» EXERCISE
Filter the material below so that only lines containing "sidebar" remain.
- - -
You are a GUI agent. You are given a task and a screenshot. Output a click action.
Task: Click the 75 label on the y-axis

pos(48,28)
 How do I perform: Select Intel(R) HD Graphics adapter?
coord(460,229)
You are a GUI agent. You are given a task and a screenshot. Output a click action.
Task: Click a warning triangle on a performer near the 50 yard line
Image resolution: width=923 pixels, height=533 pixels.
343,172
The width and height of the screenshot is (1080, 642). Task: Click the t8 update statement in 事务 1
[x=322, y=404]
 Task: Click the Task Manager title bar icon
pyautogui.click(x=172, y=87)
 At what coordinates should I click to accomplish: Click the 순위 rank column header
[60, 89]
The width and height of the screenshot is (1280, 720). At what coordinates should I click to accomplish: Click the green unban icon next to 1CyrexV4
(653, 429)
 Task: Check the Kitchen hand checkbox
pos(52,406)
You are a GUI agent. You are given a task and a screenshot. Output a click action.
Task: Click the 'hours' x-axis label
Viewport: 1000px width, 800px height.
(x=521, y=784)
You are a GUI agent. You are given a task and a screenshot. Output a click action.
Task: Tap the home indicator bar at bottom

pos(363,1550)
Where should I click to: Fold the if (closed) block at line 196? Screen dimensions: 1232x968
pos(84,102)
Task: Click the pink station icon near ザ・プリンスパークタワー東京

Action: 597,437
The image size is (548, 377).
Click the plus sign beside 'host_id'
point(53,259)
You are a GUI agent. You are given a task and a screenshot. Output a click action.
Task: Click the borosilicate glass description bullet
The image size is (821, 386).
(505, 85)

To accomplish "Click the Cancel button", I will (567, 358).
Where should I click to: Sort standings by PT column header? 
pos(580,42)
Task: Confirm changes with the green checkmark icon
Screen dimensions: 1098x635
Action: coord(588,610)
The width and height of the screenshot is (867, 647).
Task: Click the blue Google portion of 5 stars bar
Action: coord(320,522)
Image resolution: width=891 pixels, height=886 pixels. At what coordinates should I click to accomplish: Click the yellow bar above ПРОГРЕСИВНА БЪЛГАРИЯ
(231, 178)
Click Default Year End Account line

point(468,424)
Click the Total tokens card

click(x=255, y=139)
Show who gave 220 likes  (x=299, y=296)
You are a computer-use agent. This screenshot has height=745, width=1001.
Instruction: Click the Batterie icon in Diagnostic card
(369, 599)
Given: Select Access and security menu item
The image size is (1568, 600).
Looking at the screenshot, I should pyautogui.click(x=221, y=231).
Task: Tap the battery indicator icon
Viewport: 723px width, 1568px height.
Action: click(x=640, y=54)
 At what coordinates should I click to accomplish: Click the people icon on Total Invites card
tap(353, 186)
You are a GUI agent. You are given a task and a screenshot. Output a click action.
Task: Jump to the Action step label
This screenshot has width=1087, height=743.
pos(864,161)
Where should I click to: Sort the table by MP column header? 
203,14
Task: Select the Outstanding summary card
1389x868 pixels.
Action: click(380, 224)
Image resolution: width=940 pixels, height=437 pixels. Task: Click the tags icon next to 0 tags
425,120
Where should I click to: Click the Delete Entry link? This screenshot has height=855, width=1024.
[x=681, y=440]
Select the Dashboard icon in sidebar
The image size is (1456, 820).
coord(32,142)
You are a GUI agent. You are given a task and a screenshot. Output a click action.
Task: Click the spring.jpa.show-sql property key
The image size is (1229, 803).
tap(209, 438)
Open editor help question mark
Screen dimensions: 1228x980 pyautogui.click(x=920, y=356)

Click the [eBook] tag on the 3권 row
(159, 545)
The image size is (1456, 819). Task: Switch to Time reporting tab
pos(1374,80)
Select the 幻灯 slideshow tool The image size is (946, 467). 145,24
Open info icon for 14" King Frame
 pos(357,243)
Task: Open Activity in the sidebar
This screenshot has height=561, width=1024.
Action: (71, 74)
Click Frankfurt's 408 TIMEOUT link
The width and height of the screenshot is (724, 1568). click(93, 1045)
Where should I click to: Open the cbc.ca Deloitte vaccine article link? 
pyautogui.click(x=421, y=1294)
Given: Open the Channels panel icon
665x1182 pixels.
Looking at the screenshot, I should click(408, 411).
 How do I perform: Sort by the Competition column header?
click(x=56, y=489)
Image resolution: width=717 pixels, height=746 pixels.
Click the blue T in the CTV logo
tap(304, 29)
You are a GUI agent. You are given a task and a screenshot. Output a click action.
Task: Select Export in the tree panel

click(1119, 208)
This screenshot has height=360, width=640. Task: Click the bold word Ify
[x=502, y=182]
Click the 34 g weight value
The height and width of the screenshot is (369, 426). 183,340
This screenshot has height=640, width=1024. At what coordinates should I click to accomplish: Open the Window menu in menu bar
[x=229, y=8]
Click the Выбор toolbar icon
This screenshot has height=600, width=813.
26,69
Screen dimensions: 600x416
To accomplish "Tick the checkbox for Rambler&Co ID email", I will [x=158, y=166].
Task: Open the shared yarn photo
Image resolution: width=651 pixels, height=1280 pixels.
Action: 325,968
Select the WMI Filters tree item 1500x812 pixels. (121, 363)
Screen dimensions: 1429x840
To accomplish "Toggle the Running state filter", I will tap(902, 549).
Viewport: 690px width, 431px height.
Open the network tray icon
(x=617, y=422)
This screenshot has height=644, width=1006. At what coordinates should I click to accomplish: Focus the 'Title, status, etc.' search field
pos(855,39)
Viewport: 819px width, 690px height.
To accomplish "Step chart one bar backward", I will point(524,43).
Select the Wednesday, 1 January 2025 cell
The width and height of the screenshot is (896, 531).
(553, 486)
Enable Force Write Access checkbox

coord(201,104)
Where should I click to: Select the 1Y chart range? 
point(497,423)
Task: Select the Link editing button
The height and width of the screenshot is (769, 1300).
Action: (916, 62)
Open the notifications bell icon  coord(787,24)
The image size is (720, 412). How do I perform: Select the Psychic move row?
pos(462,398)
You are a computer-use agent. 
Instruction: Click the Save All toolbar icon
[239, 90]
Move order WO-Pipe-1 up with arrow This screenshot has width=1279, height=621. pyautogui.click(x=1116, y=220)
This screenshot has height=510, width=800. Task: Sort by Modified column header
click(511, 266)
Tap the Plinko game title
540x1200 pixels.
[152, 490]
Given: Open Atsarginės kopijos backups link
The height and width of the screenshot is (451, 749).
- - -
» YOUR RESPONSE
Select the Dashboard icon in sidebar
Task: Open Activity in the sidebar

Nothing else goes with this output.